Member of the Michigan House of Representatives from the 43rd district
- In office January 1, 1971 – December 31, 1978
- Preceded by: Don R. Pears
- Succeeded by: Carl Gnodtke

Personal details
- Born: September 19, 1920 St. Joseph, Michigan
- Died: July 30, 2015 (aged 94) St. Joseph, Michigan
- Party: Republican
- Spouse: Vera "Jean" (d. 2016)
- Alma mater: Michigan State University
- Profession: Farmer

= Harry Gast =

American politician

Harry T. Gast Jr. (September 19, 1920 – July 30, 2015) was a Republican politician from Michigan who served in both houses of the Michigan Legislature and in various local offices between the mid-1950s and 2002. During his final 18 years in the Senate, Gast chaired the appropriations committee.

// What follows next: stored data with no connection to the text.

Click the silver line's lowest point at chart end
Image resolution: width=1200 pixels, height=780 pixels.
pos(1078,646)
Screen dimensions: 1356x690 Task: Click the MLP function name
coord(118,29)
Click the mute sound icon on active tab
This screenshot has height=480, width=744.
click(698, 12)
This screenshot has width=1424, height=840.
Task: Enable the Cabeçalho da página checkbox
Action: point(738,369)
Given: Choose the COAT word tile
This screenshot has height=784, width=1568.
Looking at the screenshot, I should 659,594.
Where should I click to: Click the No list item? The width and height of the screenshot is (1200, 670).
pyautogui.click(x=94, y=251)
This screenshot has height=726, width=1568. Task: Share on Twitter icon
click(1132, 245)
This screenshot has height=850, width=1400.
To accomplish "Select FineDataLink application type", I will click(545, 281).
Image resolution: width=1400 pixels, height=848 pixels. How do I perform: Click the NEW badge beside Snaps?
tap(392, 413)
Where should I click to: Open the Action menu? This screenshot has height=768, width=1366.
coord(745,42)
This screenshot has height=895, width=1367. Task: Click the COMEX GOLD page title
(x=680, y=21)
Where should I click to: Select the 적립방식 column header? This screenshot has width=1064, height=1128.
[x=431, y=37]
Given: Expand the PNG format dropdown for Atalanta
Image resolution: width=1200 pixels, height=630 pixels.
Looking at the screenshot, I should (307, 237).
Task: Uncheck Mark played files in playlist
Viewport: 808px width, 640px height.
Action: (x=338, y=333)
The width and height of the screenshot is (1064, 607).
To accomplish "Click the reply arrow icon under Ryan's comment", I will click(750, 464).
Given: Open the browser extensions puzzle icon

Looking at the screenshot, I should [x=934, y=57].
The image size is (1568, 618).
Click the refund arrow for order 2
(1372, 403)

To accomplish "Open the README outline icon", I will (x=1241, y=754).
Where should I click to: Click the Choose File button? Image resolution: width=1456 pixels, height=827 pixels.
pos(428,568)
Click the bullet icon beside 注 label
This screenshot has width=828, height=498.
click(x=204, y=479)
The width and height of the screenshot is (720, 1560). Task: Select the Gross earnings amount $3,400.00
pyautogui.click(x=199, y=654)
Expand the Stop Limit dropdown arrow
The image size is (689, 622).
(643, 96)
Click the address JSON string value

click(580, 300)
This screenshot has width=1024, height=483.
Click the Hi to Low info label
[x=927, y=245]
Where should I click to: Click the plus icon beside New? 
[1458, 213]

Gast's first elected office was as treasurer of Lincoln Township, an office he held for 18 years. He then became township supervisor for eight years before running for the Michigan House of Representatives. He also served as a member and president of the Evans School board.

A portion of M-63 in Berrien County was named the "Harry Gast Parkway" in 2008, and the Senate Appropriations Committee room in the Michigan State Capitol was named in his honor in 2015.

Gast died on July 30, 2015, aged 94.